Non riesco a liberarmi del ricordo di Abel che mi stringe a sé, del suo cuore che batte forte all'unisono col mio. Ma allo stesso tempo mi sento attratta da Lowell. Il suo bacio mi è piaciuto, anche troppo.

Questo fa di me una cattiva ragazza?

Non lo so, non ci capisco più niente. Vorrei solo gettarmi questa terribile giornata alle spalle.

A scuola è stato un disastro. Il compito di matematica è andato malissimo e all'interrogazione di letteratura inglese ho fatto quasi scena muta. Come se non bastasse, Elise e le sue inseparabili amiche bulle non mi hanno lasciato in pace un secondo.

«Stai lontana dal mio ragazzo o sono guai», mi ha detto la non fidanzata di Grey, dopo avermi gettata a terra con una spinta. Eravamo davanti agli armadietti, al termine delle lezioni, e nonostante intorno a noi si fosse radunata una folla di studenti, nessuno ha preso le mie difese.

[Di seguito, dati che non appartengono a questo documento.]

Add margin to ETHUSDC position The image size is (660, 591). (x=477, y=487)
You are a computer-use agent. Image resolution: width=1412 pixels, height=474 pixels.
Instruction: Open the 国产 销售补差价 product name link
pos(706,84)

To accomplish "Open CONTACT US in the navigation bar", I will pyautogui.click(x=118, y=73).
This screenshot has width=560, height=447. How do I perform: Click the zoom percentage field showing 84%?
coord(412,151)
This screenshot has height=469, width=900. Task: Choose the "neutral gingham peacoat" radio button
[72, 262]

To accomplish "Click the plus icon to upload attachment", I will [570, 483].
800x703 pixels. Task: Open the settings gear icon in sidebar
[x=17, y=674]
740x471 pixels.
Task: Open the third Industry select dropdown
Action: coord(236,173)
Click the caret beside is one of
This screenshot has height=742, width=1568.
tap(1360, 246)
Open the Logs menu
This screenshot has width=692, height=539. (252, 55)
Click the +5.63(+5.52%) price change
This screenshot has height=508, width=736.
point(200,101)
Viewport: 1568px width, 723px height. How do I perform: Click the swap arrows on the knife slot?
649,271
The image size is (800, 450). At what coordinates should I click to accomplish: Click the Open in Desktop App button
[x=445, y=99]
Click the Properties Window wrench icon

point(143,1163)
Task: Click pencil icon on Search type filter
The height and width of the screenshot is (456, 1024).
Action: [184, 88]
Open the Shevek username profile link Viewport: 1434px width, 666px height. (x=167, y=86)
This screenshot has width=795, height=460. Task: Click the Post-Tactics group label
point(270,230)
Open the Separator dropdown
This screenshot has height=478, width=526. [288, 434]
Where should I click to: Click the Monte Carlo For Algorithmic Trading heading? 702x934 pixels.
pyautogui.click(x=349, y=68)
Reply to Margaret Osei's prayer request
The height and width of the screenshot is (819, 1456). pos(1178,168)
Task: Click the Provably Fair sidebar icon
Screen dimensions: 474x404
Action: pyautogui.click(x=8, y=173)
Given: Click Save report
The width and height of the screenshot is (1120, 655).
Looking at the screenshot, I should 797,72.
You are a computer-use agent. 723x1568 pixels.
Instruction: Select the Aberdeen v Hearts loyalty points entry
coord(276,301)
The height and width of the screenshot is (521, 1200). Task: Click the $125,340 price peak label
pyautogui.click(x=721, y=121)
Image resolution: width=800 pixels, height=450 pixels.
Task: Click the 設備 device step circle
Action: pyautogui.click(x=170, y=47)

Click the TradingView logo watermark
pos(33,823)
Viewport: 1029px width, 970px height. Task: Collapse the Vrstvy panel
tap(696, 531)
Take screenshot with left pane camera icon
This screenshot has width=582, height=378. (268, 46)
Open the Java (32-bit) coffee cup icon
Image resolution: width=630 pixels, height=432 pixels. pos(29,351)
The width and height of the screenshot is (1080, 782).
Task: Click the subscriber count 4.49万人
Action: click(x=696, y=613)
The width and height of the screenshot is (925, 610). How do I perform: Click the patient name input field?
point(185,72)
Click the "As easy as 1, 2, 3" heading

Adesso, mentre cammino verso casa con un livido sul didietro grosso come una noce, ho in mente solo tre cose: una doccia calda, una tazza di tè e il mio libro preferito. Sarò banale, ma niente mi rinfranca quanto leggere. Non ho mai smesso di sognare una carriera nel mondo dell'editoria. Datemi un libro e mi renderete felice.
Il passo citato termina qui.